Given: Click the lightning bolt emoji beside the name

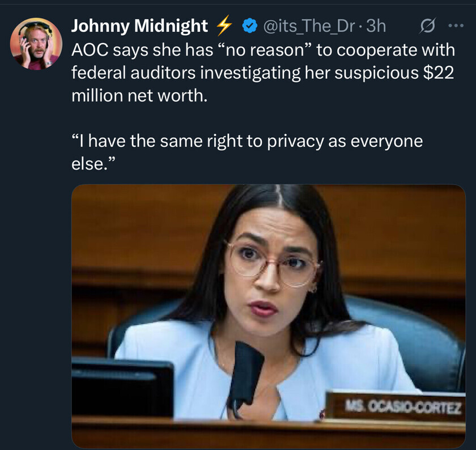Looking at the screenshot, I should tap(226, 26).
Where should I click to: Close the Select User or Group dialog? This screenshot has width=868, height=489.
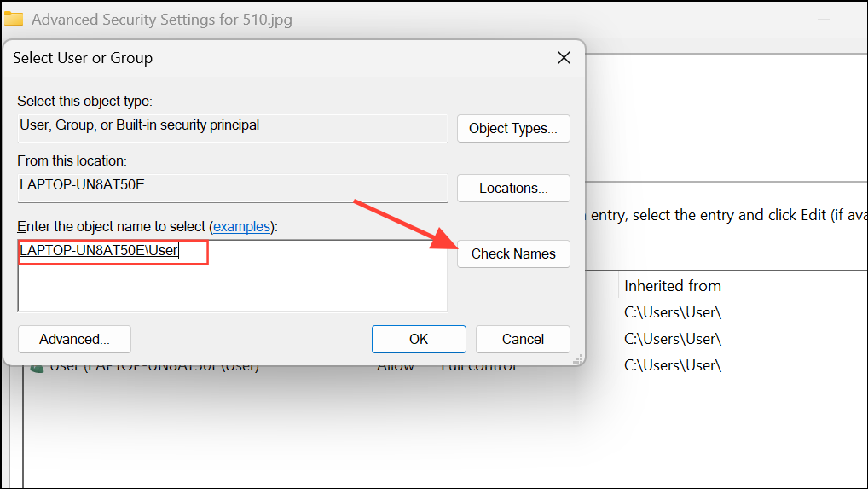click(564, 57)
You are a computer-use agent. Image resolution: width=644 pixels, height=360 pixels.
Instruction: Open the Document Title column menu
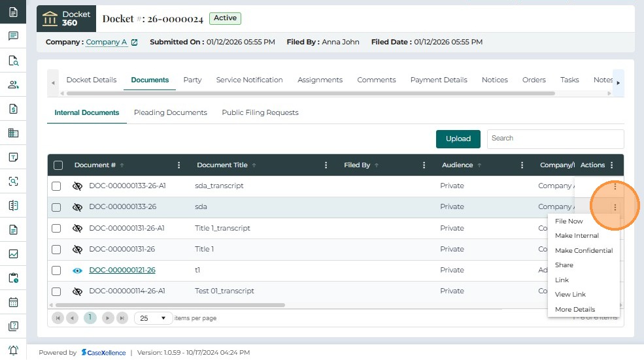coord(326,165)
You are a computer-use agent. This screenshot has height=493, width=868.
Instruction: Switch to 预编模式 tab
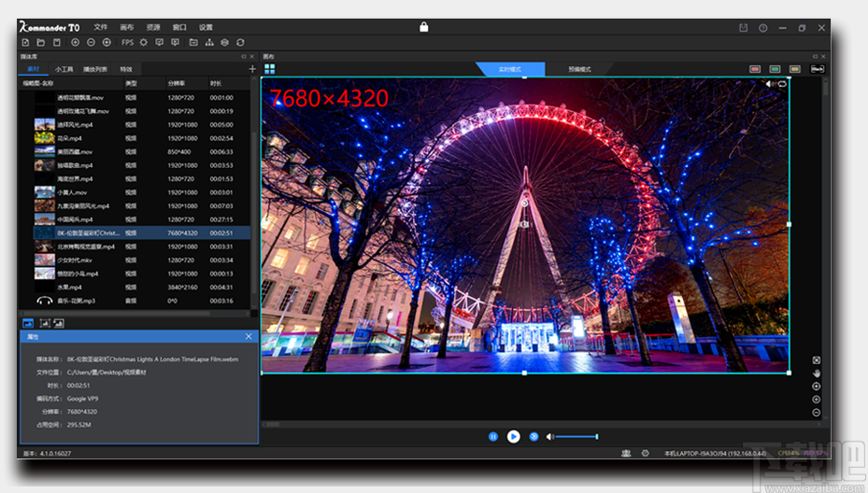coord(579,69)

### The problem
Omitting all images, retype each line of the records precisely.

### Your response
Given: Click the lightning bolt emoji beside the name

Looking at the screenshot, I should tap(226, 26).
Where should I click to: Close the Select User or Group dialog? This screenshot has width=868, height=489.
click(564, 57)
You are a computer-use agent. Image resolution: width=644 pixels, height=360 pixels.
Instruction: Open the Document Title column menu
coord(326,165)
You are a computer-use agent. This screenshot has height=493, width=868.
Instruction: Switch to 预编模式 tab
coord(579,69)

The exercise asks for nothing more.